Title: Acute toxicity of peracetic acid (PAA) formulations to Ichthyophthirius multifiliis theronts Authors
|Meinelt, Thomas - LEIBNIZ-IFEIF, BERLIN|
Submitted to: Parasitology Research
Publication Type: Peer Reviewed Journal
Publication Acceptance Date: January 20, 2009
Publication Date: March 23, 2009
Citation: Straus, D.L., Meinelt, T. 2009. Acute toxicity of peracetic acid (PAA) formulations to Ichthyophthirius multifiliis theronts. Parasitology Research. 104:1237-1241. Interpretive Summary: Ich is a fish parasite found throughout the world which appears as small white spots the size of a pin head. They can be devastating to aquaculture and can be passed to nearby facilities through poor management practices. An antimicrobial disinfectant called peracetic acid is being tested for use to treat Ich. This study looked at the acute toxicity of this compound to the free-swimming life stage of Ich that was obtained from golden shiner minnows (from Arkansas) and swordtail tropical fish (from Florida). We found that there is a difference between the golden shiner Ich and the swordtail Ich, with the golden shiner Ich being able to tolerate a higher concentration of the compound.
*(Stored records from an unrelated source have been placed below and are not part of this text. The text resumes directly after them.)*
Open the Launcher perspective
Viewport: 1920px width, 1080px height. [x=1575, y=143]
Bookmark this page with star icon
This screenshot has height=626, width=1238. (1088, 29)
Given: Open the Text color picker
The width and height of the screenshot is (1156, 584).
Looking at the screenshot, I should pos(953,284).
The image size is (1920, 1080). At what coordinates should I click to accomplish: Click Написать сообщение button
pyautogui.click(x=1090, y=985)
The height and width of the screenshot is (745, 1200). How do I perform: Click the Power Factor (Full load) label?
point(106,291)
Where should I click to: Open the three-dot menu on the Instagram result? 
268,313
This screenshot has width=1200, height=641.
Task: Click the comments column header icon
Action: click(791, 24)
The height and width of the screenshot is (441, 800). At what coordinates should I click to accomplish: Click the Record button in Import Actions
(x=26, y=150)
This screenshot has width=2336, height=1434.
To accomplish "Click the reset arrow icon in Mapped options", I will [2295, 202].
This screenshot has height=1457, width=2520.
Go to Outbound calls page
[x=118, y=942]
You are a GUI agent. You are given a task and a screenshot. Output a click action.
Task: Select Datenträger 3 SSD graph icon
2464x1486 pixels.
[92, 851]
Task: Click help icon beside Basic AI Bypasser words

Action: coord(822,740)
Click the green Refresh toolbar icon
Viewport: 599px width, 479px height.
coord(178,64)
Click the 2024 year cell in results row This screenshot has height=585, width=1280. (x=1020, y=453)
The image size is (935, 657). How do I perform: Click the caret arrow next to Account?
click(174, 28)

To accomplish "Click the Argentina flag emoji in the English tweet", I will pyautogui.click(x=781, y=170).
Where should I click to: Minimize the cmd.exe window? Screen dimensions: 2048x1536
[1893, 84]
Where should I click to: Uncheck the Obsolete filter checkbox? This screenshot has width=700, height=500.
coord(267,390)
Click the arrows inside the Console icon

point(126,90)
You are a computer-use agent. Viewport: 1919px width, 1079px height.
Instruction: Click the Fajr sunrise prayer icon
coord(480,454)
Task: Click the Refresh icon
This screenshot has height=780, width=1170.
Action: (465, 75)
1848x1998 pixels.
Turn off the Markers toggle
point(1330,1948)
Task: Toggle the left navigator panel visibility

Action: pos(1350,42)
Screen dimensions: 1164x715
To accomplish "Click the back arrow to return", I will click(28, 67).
Technical Abstract: Peracetic acid (PAA) is an antimicrobial disinfectant used in agriculture, food processing and medical facilities. It has recently been suggested as a means to control infestations of Ichthyophthirius multifiliis. The purpose of this study was to determine the acute toxicity of two products containing 4.5% and 40% PAA to I. multifiliis theronts from two geographically separate isolates. Theronts were exposed to concentrations of PAA in 96-well plates containing groundwater at 23°C. Acute toxicity was observed over a 4 h period. No significant difference in the median lethal concentration (LC50) estimates was evident between the two isolates at 4 hrs with the 4.5% PAA product (0.146 versus 0.108 mg/l PAA), while there was a statistical difference between the 4 hr LC50 estimates with the 40% PAA product (0.274 versus 0.158 mg/l PAA). These results suggest that PAA is toxic to I. multifiliis theronts at low concentrations and that one of the isolates was more resistant to this compound.